The Starship, SpaceX’s human-carrying rocket, may be close to finding a landing spot on Mars.
The stainless steel behemoth, currently undergoing a test process at the company’s Texas facilities, is designed to send astronauts to Mars and establish a base. The astronauts’ initial goal would be to set up a propellant depot, which could harvest resources on Mars and create liquid oxygen and methane. This would be used to refuel the Starship and power its Raptor engines, which don’t need rocket propellant unlike those used on SpaceX’s current Falcon 9 rocket.
Once that’s set up, the astronauts could either return home or move out further, establishing a planet-hopping network with refueling stations along the way.

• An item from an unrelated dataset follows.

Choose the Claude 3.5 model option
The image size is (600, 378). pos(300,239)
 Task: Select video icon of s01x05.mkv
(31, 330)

This is a dream of founder Elon Musk, who has described his vision of humanity as a multi-planetary species. Musk has described the potential for a million-strong city on Mars, while Neil deGrasse Tyson has noted how planet-hopping could reduce resource scarcity and the need to go to war.

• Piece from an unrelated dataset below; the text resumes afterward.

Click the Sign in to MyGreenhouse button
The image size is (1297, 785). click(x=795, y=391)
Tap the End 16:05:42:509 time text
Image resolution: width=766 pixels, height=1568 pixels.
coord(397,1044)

It all starts with the first manned Starship mission to Mars, expected sometime after 2023. This past week, it emerged that SpaceX is evaluating a number of spots to land these first Starships.
SpaceX: Where It Could Land a Starship
Robert Zimmerman, a science writer that maintains BehindTheBlack, shared on August 28 something he spotted in the latest images from the Mars Reconnaissance Orbiter. The MRO has been operating since 2005 and has returned over 350 terabits of data.
A series of images acquired in June and July, shared through the University of Arizona’s Lunar and Planetary Laboratory, suggest SpaceX has some ideas about where to land the Starship. Five images (1, 2, 3, 4, 5) are titled “Candidate Landing Site for SpaceX Starship in Arcadia Region,” and a further sixth image is called “Candidate Landing Site for SpaceX Starship at Phlegra Montes.” These two regions could form the basis for the first landings.
Mars colonization news website HumanMars shared on Sunday further details about these images. The site noted that Paul Wooster, principal Mars development engineer for SpaceX, stated back in 2017 that the firm was looking at places to land with two criteria. It needs lots of ice, to help support a bigger human settlement. It also needs to be somewhere close to the equator, which would provide more solar power and better temperature conditions — a key consideration, as the temperature on Mars averages minus 80 degrees.
Wooster identified four regions that fit the bill, all located in the northern hemisphere: Deuteronilus Mensae, Phlegra Montes, Utopia Planitia, and Arcadia Planitia. It’s perhaps little surprise, based on the latest MRO data, that Wooster thought highly of Arcadia Planitia.
“What they’ve found is basically few or no rocks, and a polygonal terrain that they think is pretty similar to what was seen at Phoenix [NASA’s Mars lander that surveyed the area in 2008],” Wooster told a symposium in Texas in March 2017.
University of Arizona researchers have previously highlighted the region’s combination of abundant, shallow ice paired with relatively low latitude. That means it could represent something of a Goldilock’s spot for the mission.
The five sites identified sit clustered on the southern border of Arcadia Planitia, at the edge of Amazonis Planitia. To the east is Olympus Mons, the largest volcano in the solar system measuring 14 miles high.
To the left of the proposed landing site in green is Erebus Montes, a group of mountains.
The sixth site, located even further out, sits by Phlegra Montes.
SpaceX is aiming to establish a city on Mars by 2050. Based on these images, it suggests the first humans on Mars could call Arcadia Planitia home.